Kátia Flávia está aqui, em modo viagem, carro cheio de casaco, dedo gelado no volante e Marília Mendonça berrando no som a caminho de Petrópolis. O friozinho da serra já é um cenário perfeito para drama, mas quem roubou a cena mesmo foi a notícia que chegou pelo grupo de fofoqueiros profissionais no meio da estrada. Marina Versos, novinha de 24 anos, acaba de ser anunciada como a escolhida para encarar a missão de viver Marília na cinebiografia do Prime Video, daquelas que já nascem com cheiro de catarro na plateia. A coluna, obviamente, parou o trajeto para absorver o babado como ele merece, porque Rainha da Sofrência não aceita nota baixa em teste de elenco.
O Prime oficializou que Marina, atriz e cantora goiana, passou por um processo de seleção pesado até sair com o papel principal de Marília, depois de enfrentar mais de mil candidatas no teste. O filme, batizado de Marília, está previsto para começar a ser gravado em julho e tem estreia marcada para 2027 no streaming, focado na trajetória pessoal e profissional da artista. A produção promete acompanhar a carreira meteórica da cantora, que morreu aos 26 anos em um acidente aéreo em Minas Gerais, em novembro de 2021, quando estava no auge de shows lotados e sofrência em uníssono. É o tipo de projeto que já nasce com obrigação de causar arrepio em fã e calafrio em concorrente.
Antes de ser escalada para o longa, Marina já ralava no sertanejo de forma independente, fazendo covers de Marília e rodando com repertório sofrido em bar, formatura e tudo que tivesse mesa de plástico e gente largada na cadeira.

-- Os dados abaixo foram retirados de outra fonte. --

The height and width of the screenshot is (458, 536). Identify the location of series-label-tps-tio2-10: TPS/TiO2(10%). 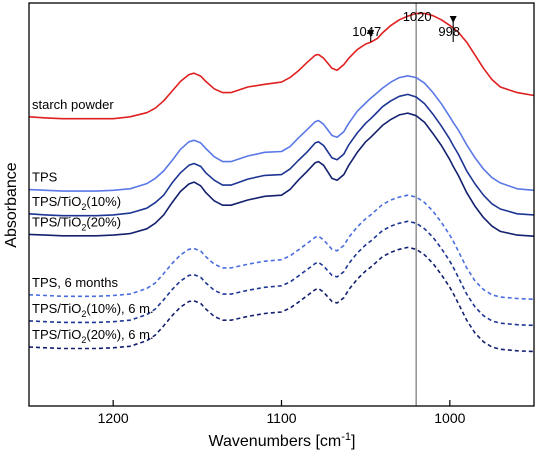
(76, 203). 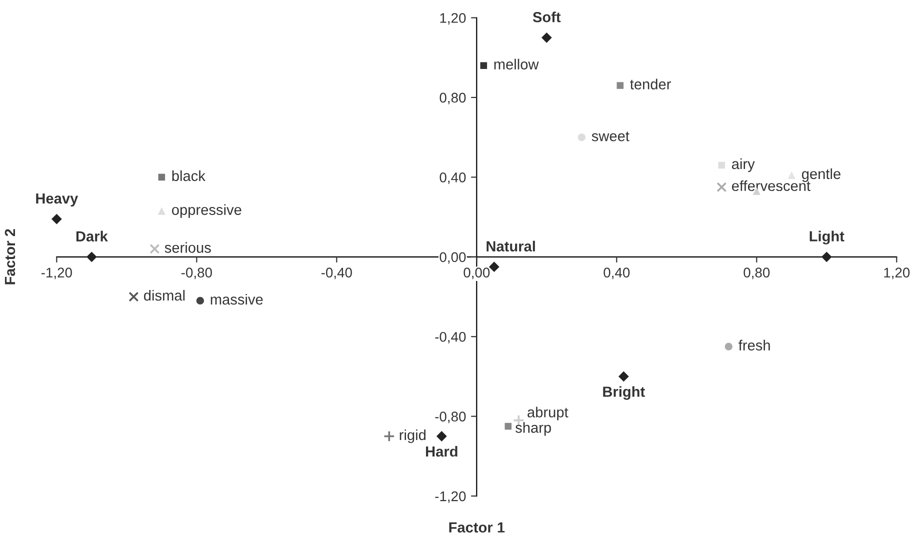 What do you see at coordinates (453, 19) in the screenshot?
I see `y-tick-label: 1,20` at bounding box center [453, 19].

A moça é formada em Direção de Arte pela Universidade Federal de Goiás e em Teatro pela Escola Basileu França, currículo que mostra que não é só mais uma voz bonita pescada em reality qualquer. O Prime vende a escolha como busca por alguém com ligação real com a música sertaneja e intimidade com a obra da artista, não apenas uma semelhança de rosto. E Kátia, que já viu muito filme ruim de cantor famoso, sabe que sem verdade na voz o público derruba a cinebiografia na primeira semana.
Nas redes, o anúncio do elenco começou a esquentar o clima de Copa do Mundo, com torcida organizada apontando cada detalhe do rosto de Marina para cravar se a semelhança com Marília é suficiente ou se vai ter barraco digital garantido. Junto com ela, o filme ainda traz nomes conhecidos como Hermila Guedes, Klara Castanho e Marcelo Serrado, o que já joga a expectativa lá em cima e abre espaço para aquela comparação inevitável com outras cinebiografias musicais recentes. Os fãs de Marília, que transformaram a cantora em fenômeno absoluto do sertanejo, já estão divididos entre o “deixa a menina trabalhar” e o “ninguém chega perto da original”, porque brasileiro não sabe ver escalação sem montar tribunal na linha do tempo. E, claro, cada like, cada comentário exagerado e cada textão emocionado vira combustível grátis para a produção surfar em cima da comoção.
A verdade é que, se Marina Versos der conta da responsa, o filme tem tudo para virar evento nacional daqueles que param grupo de WhatsApp em noite de estreia. A responsabilidade é imensa, o legado é pesado e o fandom não perdoa desafinação emocional, mas, se a menina acertar o tom da sofrência, o Brasil vai adotar mais uma filha chorando na sala escura. E, se der ruim, Kátia Flávia já separa a pipoca, porque nada rende mais clique do que cinebiografia que vira barraco coletivo com fã fazendo thread indignada às três da manhã.